YOUR OBJECTIVE: Arrange the data below as a Markdown table with the columns "Row" and "Line," giving each non-blank line its own numbered row and leaving out blank lines.

::::

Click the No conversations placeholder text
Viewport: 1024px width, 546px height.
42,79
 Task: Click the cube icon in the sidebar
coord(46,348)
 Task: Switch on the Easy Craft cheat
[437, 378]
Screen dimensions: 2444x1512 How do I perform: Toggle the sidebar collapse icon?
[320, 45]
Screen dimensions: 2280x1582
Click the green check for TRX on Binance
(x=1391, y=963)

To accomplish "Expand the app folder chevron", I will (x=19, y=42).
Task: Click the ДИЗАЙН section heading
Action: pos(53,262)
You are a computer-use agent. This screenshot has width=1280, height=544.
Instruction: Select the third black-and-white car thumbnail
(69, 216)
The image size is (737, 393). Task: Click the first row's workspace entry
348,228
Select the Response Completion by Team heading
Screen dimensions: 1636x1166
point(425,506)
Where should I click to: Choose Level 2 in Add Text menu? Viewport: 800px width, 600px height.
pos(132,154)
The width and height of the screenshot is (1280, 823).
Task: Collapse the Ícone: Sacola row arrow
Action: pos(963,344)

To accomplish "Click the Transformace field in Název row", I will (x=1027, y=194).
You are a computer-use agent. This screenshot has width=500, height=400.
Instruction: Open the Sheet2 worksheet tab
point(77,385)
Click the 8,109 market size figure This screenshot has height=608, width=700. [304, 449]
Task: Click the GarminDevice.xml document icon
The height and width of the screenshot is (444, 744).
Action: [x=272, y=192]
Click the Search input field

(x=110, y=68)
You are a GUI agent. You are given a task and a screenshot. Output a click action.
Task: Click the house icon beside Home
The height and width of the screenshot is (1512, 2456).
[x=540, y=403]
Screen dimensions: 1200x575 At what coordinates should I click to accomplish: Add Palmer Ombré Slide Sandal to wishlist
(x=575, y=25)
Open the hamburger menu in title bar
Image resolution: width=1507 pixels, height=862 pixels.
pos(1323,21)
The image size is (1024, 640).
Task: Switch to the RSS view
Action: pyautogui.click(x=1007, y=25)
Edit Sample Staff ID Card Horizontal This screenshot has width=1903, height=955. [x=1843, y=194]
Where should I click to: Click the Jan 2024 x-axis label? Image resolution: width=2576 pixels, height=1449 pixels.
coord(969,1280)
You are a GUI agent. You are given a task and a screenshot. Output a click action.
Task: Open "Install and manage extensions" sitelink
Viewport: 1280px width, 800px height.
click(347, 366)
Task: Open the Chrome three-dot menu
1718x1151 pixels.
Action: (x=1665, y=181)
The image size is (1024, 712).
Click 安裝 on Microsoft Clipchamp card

::::

THE ANSWER:
| Row | Line |
|---|---|
| 1 | Click the No conversations placeholder text |
| 2 | Viewport: 1024px width, 546px height. |
| 3 | 42,79 |
| 4 |  Task: Click the cube icon in the sidebar |
| 5 | coord(46,348) |
| 6 |  Task: Switch on the Easy Craft cheat |
| 7 | [437, 378] |
| 8 | Screen dimensions: 2444x1512 How do I perform: Toggle the sidebar collapse icon? |
| 9 | [320, 45] |
| 10 | Screen dimensions: 2280x1582 |
| 11 | Click the green check for TRX on Binance |
| 12 | (x=1391, y=963) |
| 13 | To accomplish "Expand the app folder chevron", I will (x=19, y=42). |
| 14 | Task: Click the ДИЗАЙН section heading |
| 15 | Action: pos(53,262) |
| 16 | You are a computer-use agent. This screenshot has width=1280, height=544. |
| 17 | Instruction: Select the third black-and-white car thumbnail |
| 18 | (69, 216) |
| 19 | The image size is (737, 393). Task: Click the first row's workspace entry |
| 20 | 348,228 |
| 21 | Select the Response Completion by Team heading |
| 22 | Screen dimensions: 1636x1166 |
| 23 | point(425,506) |
| 24 | Where should I click to: Choose Level 2 in Add Text menu? Viewport: 800px width, 600px height. |
| 25 | pos(132,154) |
| 26 | The width and height of the screenshot is (1280, 823). |
| 27 | Task: Collapse the Ícone: Sacola row arrow |
| 28 | Action: pos(963,344) |
| 29 | To accomplish "Click the Transformace field in Název row", I will (x=1027, y=194). |
| 30 | You are a computer-use agent. This screenshot has width=500, height=400. |
| 31 | Instruction: Open the Sheet2 worksheet tab |
| 32 | point(77,385) |
| 33 | Click the 8,109 market size figure This screenshot has height=608, width=700. [304, 449] |
| 34 | Task: Click the GarminDevice.xml document icon |
| 35 | The height and width of the screenshot is (444, 744). |
| 36 | Action: [x=272, y=192] |
| 37 | Click the Search input field |
| 38 | (x=110, y=68) |
| 39 | You are a GUI agent. You are given a task and a screenshot. Output a click action. |
| 40 | Task: Click the house icon beside Home |
| 41 | The height and width of the screenshot is (1512, 2456). |
| 42 | [x=540, y=403] |
| 43 | Screen dimensions: 1200x575 At what coordinates should I click to accomplish: Add Palmer Ombré Slide Sandal to wishlist |
| 44 | (x=575, y=25) |
| 45 | Open the hamburger menu in title bar |
| 46 | Image resolution: width=1507 pixels, height=862 pixels. |
| 47 | pos(1323,21) |
| 48 | The image size is (1024, 640). |
| 49 | Task: Switch to the RSS view |
| 50 | Action: pyautogui.click(x=1007, y=25) |
| 51 | Edit Sample Staff ID Card Horizontal This screenshot has width=1903, height=955. [x=1843, y=194] |
| 52 | Where should I click to: Click the Jan 2024 x-axis label? Image resolution: width=2576 pixels, height=1449 pixels. |
| 53 | coord(969,1280) |
| 54 | You are a GUI agent. You are given a task and a screenshot. Output a click action. |
| 55 | Task: Open "Install and manage extensions" sitelink |
| 56 | Viewport: 1280px width, 800px height. |
| 57 | click(347, 366) |
| 58 | Task: Open the Chrome three-dot menu |
| 59 | 1718x1151 pixels. |
| 60 | Action: (x=1665, y=181) |
| 61 | The image size is (1024, 712). |
| 62 | Click 安裝 on Microsoft Clipchamp card |